- Reading passage
May 15, 2020
1. Government begins fourth phase of obligatory social isolation
Through Decree 459/2020, the government made its extension of the mandatory preventative social isolation official through May 24th, ushering in the fourth phase of “progressive reopening.” The measure permits governors to make their own exceptions to the quarantine in municipalities with up to 500,000 people. In the case of municipalities with a population exceeding 500,000 – as long as it is outside the Buenos Aires metropolitan area – governors can include new exceptions to the quarantine with prior national government approval, aside from the list of pre-approved activities that do not require additional permissions. In the Buenos Aires metropolitan area on the other hand, local authorities must request new exceptions from the Chief of Staff, who will conduct an epidemiological risk analysis alongside the Ministry of Health.
2. Congress meets virtually for the first time in its history
Following an absence of two months, Congress convened virtually for the first time in its history. The Senate met first, presided over by Senate President and Vice President Cristina Fernández de Kirchner. The Senate approved 20 Decrees of Urgency and Necessity (DNU) submitted by the executive branch over the duration of the quarantine. The Chamber of Deputies began its session at 6PM, where they approved income tax relief for workers in healthcare, public security and the armed forces. In the upcoming sessions, the majority party will seek approval of a project that establishes a wealth tax, although it has not yet been presented to the legislature.
3. Government extends timeframe for external debt negotiations
Through Resolution 221/2020, the government extended the negotiation period for USD $503 million in external debt to May 22nd, the date where the grace period for repaying private creditors expires. With this extension, the government enters a critical phase as it tries to avoid defaulting on its obligations. Moreover, the government has the explicit support of the IMF to carry out negotiations.
4. April inflation at 1.5%
The Argentine statistical agency (INDEC) informed that April ended with an inflation figure of 1.5%, adding up to a 12-month total of 45.6%. With this figure, the consumer price index – the government’s official measure of inflation – experienced its lowest monthly increase over the past two years. The inflation rate’s deceleration occurred as a result of the emission of large sums of money by the national government in a bid to inject much-needed liquidity into the economy. Moreover, the crisis caused by the pandemic has prompted the government to freeze prices of essential products, public services like gas, water, public transit and electricity.
5. Brazil seeks the return of Argentina to Mercosur negotiation
Following the conflict generated by the Argentine government’s decision to suspend free trade negotiations within the framework of Mercosur, Brazilian Vice President Hamilton Mourão expressed his hope that Argentina return to the negotiating table. He recognized the need to reorganize, as “Mercosur is moving through a tough period to advance on bilateral agreements, since Argentina is experiencing a serious economic crisis.”

- Dataset entries
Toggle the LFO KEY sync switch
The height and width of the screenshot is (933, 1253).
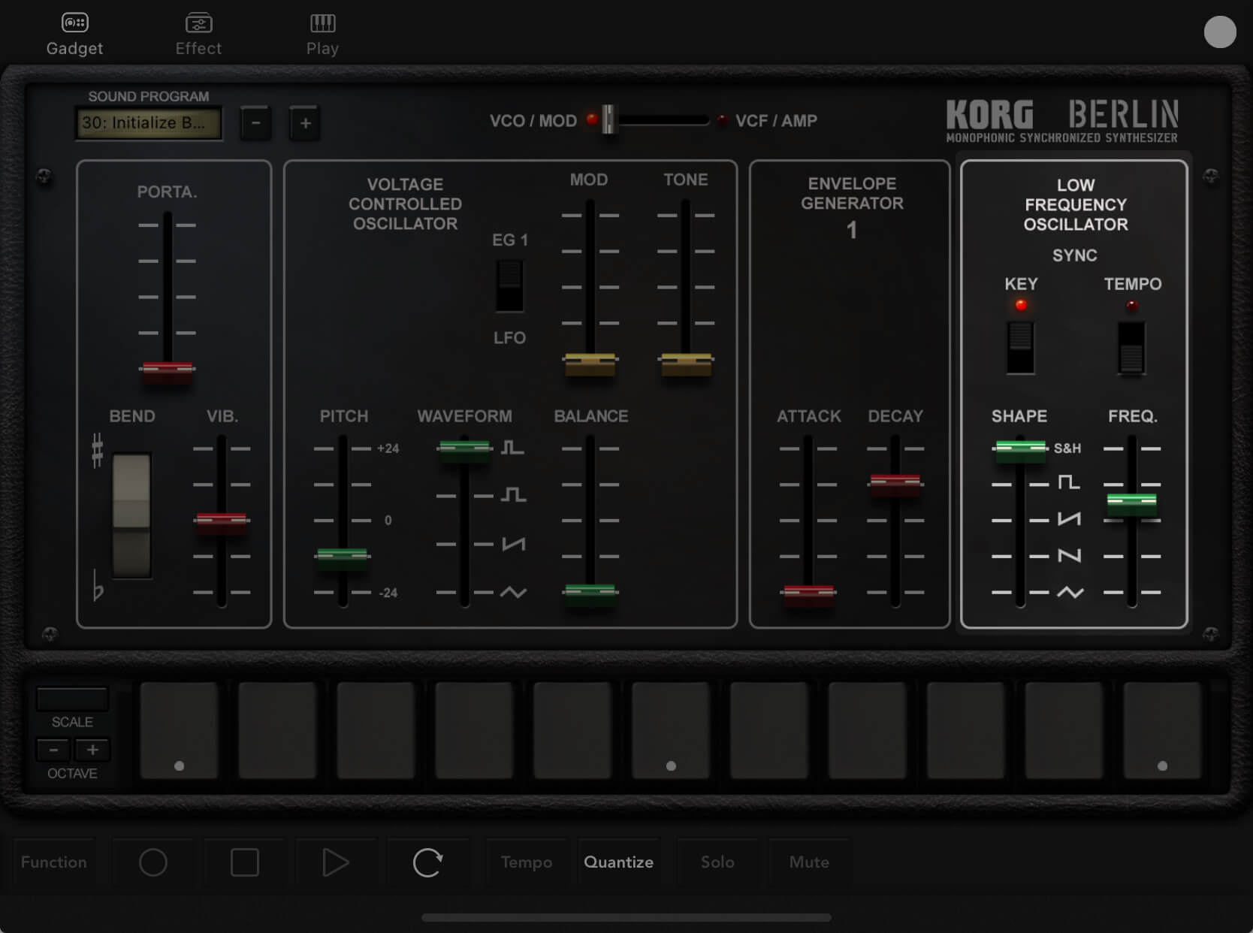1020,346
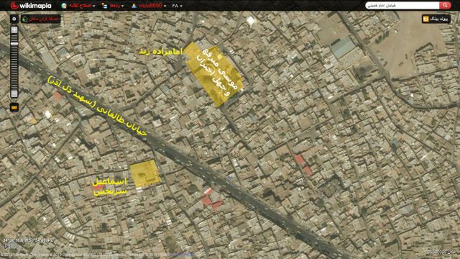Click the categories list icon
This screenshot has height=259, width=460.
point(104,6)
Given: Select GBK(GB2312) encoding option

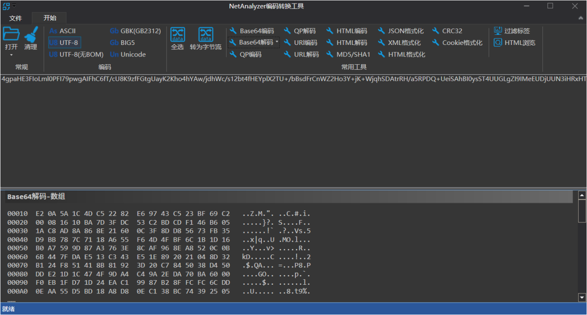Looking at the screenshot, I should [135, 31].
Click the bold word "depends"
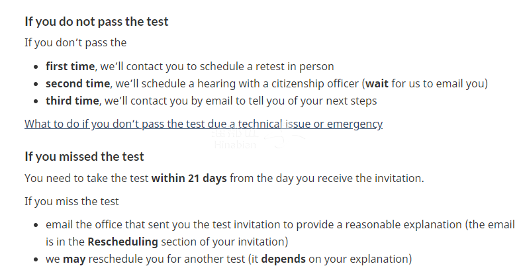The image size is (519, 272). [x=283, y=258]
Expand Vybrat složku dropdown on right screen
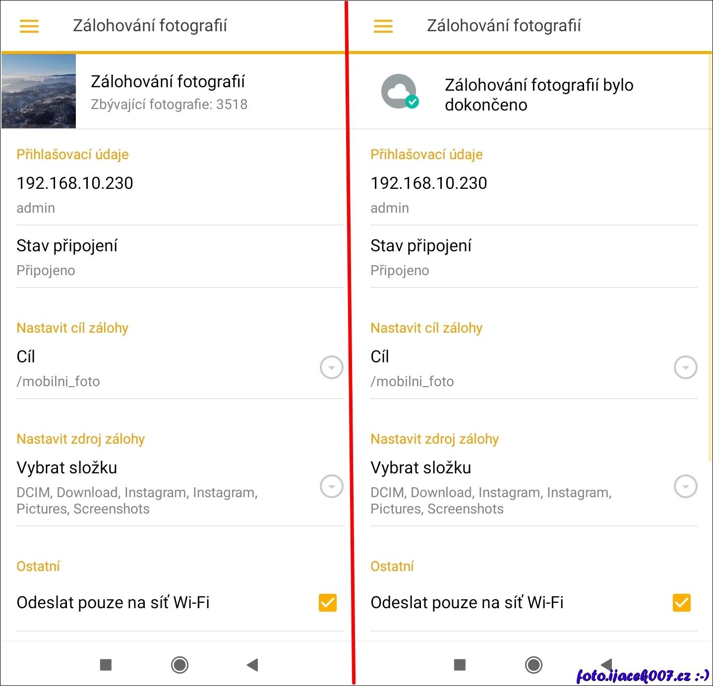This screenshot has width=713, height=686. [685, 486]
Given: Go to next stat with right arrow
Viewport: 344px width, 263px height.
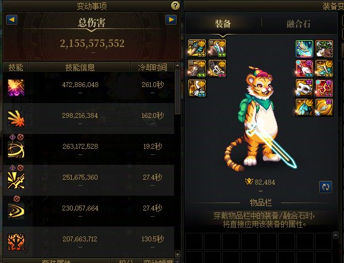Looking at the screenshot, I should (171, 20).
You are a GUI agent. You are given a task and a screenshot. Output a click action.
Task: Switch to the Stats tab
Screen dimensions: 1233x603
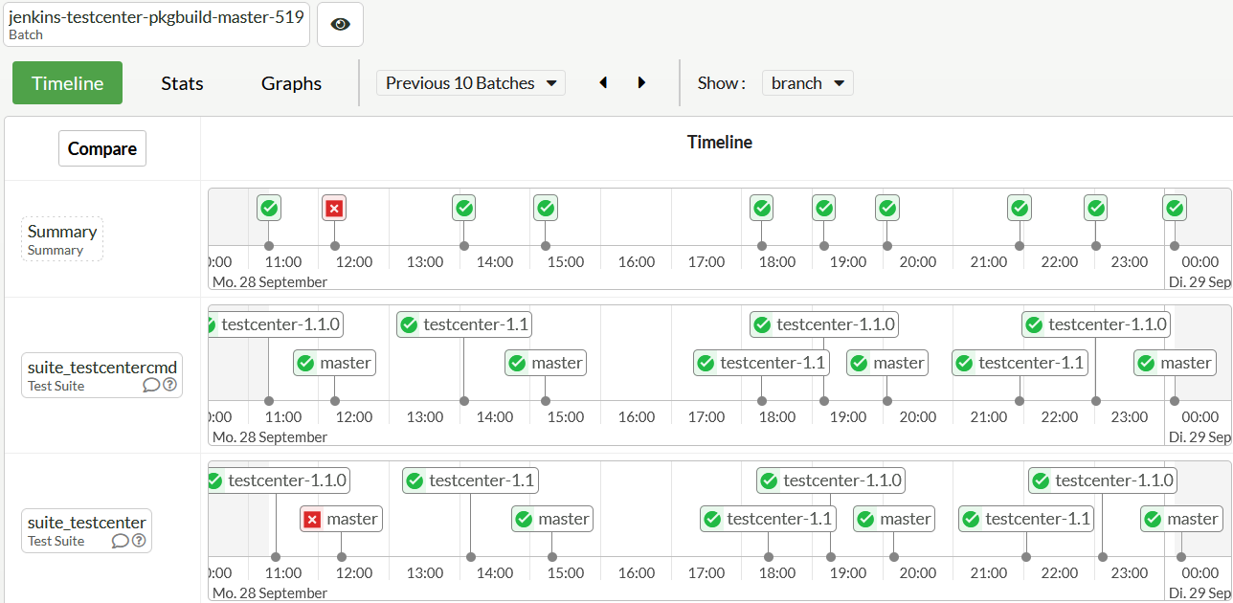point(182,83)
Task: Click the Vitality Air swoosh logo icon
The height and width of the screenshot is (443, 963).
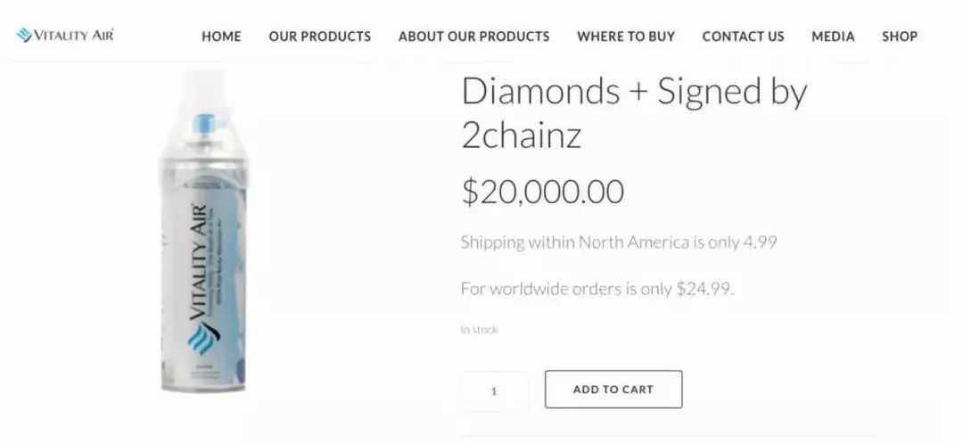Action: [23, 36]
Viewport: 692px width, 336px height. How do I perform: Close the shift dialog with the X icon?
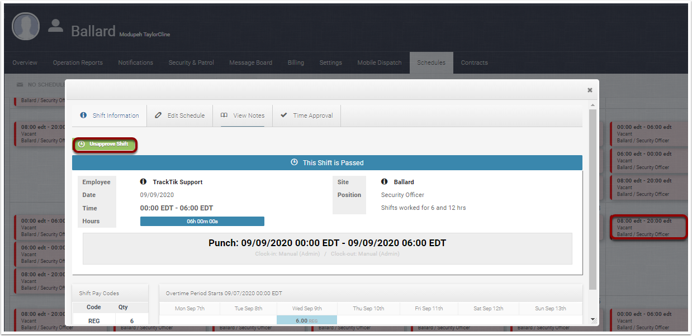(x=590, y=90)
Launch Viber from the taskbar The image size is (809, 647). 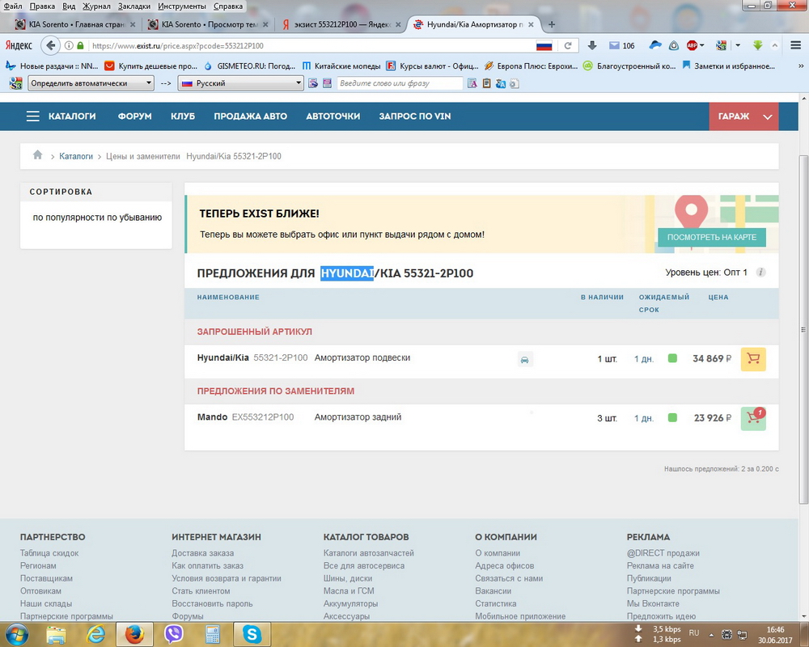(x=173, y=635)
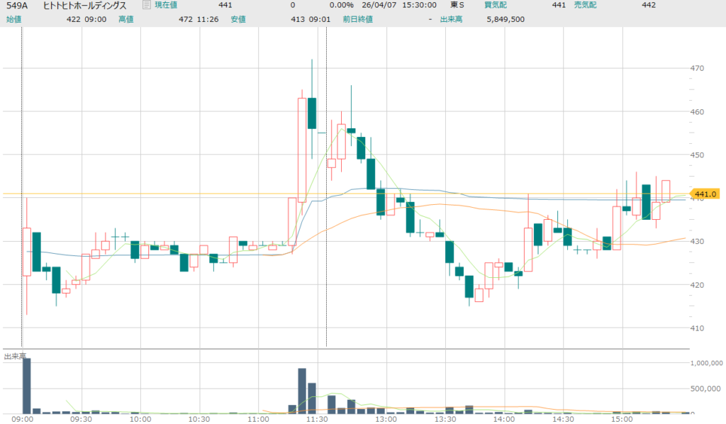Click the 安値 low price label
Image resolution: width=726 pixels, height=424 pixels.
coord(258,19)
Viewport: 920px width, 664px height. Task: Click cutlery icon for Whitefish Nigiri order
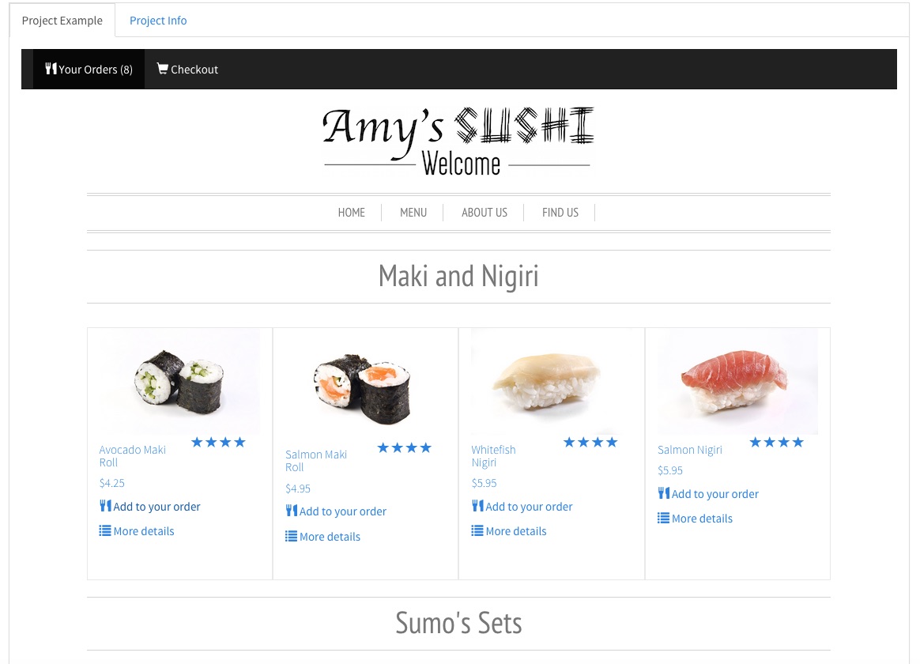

- What is needed
In the news summary dated May 15, 2020, up to what population size may governors make their own exceptions to the quarantine in municipalities?

- Answer for the task
Up to 500,000 people.